Given request: Copy out the lines of data below word for word, from the very first line through the line containing "Action: 422,226", with both of those lines included.

Data contained in a dataset
++++++
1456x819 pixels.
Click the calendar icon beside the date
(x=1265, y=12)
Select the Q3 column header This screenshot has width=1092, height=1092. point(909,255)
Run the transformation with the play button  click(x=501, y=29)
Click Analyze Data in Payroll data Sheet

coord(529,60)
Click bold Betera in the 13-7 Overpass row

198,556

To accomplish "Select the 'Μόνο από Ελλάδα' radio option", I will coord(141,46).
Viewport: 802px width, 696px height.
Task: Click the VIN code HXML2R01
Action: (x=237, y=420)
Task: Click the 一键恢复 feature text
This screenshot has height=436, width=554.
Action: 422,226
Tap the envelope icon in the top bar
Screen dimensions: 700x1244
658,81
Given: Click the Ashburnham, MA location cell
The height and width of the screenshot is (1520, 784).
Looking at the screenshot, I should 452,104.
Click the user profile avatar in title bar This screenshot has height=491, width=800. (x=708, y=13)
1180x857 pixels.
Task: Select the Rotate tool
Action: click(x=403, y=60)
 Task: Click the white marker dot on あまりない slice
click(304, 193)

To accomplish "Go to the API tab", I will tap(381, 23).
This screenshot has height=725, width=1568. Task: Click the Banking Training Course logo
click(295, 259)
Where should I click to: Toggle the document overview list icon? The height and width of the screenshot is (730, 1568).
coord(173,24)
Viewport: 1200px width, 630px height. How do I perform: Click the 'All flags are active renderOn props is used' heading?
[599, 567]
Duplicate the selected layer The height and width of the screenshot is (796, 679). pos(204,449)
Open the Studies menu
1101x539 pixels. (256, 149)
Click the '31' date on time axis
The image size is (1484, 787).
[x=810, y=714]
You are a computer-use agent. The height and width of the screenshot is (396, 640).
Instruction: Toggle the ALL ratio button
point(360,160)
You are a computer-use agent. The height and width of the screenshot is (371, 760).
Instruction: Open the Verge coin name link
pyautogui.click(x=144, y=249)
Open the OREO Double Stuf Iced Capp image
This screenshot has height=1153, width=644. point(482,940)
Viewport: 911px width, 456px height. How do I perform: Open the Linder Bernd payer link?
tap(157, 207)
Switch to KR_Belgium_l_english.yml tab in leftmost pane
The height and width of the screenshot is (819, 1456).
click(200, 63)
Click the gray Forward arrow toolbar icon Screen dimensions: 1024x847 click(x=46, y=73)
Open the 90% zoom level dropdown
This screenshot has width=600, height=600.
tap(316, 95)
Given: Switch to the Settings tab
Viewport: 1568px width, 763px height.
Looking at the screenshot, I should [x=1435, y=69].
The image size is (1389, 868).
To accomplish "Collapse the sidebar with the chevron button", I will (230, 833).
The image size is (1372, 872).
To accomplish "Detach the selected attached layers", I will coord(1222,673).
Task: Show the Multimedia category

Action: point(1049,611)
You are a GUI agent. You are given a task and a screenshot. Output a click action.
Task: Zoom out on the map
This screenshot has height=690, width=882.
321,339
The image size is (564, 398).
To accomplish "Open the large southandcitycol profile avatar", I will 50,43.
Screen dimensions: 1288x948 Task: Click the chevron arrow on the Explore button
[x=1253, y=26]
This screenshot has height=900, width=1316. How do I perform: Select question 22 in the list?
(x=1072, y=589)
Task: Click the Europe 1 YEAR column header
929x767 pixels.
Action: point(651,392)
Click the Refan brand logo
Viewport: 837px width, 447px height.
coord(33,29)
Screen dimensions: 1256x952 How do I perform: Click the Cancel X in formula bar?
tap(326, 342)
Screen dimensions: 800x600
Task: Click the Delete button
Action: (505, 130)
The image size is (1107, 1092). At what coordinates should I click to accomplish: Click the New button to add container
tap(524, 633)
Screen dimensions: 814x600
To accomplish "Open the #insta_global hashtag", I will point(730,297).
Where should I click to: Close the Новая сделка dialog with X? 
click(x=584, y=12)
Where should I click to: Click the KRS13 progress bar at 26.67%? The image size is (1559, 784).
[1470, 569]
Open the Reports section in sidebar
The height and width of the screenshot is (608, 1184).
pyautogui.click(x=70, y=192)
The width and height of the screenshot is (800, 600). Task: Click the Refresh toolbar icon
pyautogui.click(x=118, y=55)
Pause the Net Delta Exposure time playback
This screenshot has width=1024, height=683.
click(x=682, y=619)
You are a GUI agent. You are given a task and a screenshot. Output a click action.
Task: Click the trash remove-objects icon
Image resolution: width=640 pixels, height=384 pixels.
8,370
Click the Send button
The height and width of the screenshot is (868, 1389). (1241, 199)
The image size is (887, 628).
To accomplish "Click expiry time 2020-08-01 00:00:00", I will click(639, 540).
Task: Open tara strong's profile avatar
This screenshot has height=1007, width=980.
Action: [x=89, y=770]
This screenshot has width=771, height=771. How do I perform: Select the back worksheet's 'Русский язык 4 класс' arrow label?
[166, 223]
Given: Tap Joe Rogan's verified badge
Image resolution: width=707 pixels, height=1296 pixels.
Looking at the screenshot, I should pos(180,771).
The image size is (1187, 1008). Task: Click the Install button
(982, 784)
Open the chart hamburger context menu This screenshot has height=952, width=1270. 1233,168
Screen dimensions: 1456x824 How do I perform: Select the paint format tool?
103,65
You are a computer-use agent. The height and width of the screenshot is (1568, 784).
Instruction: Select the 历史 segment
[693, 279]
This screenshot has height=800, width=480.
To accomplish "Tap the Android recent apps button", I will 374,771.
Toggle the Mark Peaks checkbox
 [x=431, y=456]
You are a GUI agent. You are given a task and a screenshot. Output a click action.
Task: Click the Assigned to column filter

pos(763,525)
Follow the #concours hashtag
++++++
Response for this exercise:
1456x819 pixels.
Click the calendar icon beside the date
(x=1265, y=12)
Select the Q3 column header This screenshot has width=1092, height=1092. point(909,255)
Run the transformation with the play button  click(x=501, y=29)
Click Analyze Data in Payroll data Sheet

coord(529,60)
Click bold Betera in the 13-7 Overpass row

198,556

To accomplish "Select the 'Μόνο από Ελλάδα' radio option", I will coord(141,46).
Viewport: 802px width, 696px height.
Task: Click the VIN code HXML2R01
Action: (x=237, y=420)
Task: Click the 一键恢复 feature text
This screenshot has height=436, width=554.
Action: 422,226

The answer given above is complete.